A completed run root normally looks like this:

results-root/
  matrix_plan.json
  expected_artifact_contract.json
  validation_report.json
  validation_report.md
  jobs/<job-id>/
    request_profile/requests_profile.jsonl
    request_profile/requests_summary.json
    metrics/engine_metrics_timeline.jsonl
    metrics/gpu_metrics_timeline.jsonl
    metrics/metrics_summary.json
    launch/command.json
    launch/healthcheck.json
    diagnosis/bottleneck_diagnosis.json
    diagnosis/failure_classification.json
    report/operator_recommendation.json

Not every command writes every directory. The validator is the authority on which paths are required for a specific matrix or contract.

Network and safety model

InferGuard does not provision cloud resources and does not phone home by default. Runtime network calls are limited to user-supplied endpoints: OpenAI-compatible chat completions, Prometheus engine metrics, DCGM exporter metrics, prefill/decode/transfer metrics, or explicit telemetry audit commands after consent.

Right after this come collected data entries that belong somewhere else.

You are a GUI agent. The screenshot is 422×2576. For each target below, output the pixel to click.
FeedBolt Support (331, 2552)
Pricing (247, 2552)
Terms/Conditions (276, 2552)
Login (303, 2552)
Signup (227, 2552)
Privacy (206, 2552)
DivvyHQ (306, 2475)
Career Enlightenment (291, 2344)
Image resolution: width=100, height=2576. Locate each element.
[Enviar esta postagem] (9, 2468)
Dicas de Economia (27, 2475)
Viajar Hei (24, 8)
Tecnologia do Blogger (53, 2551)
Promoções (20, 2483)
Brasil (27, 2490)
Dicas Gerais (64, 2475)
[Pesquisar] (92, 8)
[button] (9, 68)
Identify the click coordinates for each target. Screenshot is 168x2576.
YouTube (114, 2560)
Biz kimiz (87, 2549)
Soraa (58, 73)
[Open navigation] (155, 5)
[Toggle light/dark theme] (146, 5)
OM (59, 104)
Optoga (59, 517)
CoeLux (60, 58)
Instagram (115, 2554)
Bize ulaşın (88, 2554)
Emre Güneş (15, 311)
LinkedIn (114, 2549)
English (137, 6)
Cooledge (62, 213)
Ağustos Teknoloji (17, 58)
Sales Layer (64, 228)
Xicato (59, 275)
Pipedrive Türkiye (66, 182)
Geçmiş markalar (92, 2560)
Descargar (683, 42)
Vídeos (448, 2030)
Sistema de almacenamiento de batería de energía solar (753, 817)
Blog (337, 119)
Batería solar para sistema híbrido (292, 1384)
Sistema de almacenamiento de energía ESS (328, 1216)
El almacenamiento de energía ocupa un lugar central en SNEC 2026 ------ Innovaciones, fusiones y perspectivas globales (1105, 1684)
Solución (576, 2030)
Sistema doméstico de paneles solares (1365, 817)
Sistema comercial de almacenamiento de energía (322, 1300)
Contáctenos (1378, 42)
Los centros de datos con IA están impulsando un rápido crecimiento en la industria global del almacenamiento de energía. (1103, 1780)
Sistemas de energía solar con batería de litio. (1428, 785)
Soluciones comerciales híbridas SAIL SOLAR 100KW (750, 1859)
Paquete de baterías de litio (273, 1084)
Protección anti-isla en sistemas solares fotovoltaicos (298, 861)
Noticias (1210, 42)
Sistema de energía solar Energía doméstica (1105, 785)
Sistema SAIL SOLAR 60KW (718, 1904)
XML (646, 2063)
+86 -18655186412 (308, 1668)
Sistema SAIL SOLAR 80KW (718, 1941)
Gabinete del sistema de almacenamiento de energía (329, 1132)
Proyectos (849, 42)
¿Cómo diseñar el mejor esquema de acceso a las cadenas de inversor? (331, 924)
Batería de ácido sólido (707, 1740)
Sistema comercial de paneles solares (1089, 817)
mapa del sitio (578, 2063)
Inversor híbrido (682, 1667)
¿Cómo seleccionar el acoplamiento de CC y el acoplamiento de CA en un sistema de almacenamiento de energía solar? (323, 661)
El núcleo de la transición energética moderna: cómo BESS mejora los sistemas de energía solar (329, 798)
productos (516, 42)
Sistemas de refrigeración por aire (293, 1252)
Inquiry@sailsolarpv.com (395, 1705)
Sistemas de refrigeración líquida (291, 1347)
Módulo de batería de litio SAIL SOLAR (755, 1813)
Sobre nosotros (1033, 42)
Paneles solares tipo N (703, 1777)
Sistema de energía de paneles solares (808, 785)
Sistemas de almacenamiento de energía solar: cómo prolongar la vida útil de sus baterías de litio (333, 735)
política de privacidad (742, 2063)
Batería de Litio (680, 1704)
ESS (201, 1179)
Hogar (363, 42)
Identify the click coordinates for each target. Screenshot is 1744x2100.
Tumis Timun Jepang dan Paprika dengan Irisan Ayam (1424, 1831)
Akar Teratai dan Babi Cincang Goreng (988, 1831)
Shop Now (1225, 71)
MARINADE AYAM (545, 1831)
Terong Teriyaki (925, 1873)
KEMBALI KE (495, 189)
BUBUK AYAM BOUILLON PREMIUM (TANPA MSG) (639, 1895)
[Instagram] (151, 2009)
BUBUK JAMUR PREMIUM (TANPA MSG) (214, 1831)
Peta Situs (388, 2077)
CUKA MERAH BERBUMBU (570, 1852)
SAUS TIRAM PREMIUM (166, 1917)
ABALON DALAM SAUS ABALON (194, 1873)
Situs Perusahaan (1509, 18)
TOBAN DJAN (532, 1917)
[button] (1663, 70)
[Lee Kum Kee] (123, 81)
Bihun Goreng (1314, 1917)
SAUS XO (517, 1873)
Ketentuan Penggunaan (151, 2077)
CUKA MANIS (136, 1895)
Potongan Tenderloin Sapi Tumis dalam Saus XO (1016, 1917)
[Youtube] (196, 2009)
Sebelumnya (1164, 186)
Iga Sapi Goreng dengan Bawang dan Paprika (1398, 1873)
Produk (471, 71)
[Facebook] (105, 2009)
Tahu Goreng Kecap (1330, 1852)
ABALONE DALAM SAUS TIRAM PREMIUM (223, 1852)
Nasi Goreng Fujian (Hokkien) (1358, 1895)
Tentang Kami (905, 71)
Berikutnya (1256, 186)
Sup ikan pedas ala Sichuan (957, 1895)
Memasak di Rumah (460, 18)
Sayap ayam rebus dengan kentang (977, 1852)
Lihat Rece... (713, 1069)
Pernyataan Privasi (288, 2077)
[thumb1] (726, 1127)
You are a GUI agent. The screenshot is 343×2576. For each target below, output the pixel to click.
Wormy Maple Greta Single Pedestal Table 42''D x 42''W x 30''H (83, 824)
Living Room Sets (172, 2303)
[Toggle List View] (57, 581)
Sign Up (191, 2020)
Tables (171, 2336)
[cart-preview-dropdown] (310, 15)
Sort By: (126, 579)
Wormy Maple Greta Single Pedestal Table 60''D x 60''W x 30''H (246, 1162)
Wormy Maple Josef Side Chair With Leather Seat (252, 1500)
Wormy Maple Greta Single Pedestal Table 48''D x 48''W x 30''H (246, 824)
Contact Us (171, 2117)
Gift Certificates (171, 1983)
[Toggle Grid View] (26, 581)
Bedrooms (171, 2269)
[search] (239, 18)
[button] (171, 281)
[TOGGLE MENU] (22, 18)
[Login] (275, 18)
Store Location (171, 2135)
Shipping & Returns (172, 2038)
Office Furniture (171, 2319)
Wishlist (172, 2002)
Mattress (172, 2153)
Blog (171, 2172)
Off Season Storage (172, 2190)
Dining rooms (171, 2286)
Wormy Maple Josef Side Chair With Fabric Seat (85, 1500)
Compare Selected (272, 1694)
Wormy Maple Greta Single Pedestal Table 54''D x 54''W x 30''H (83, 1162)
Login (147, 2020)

launch-engine is the only command that can spawn serving engine subprocesses. v0.7.1 launches workers in their own process group and registers them with shared SIGINT/SIGTERM cleanup so interrupted runs do not leave orphan vLLM/SGLang processes.

How to extend the architecture

  • Add tests first for new artifact contracts, claim-status behavior, and CLI flags.
  • Keep new public artifact fields additive or version the schema.
  • Update CLI reference when command help changes.
  • Update hardware coverage when matrix coverage changes.
  • Keep private/pro-tier modules outside the OSS import graph; see the public repository.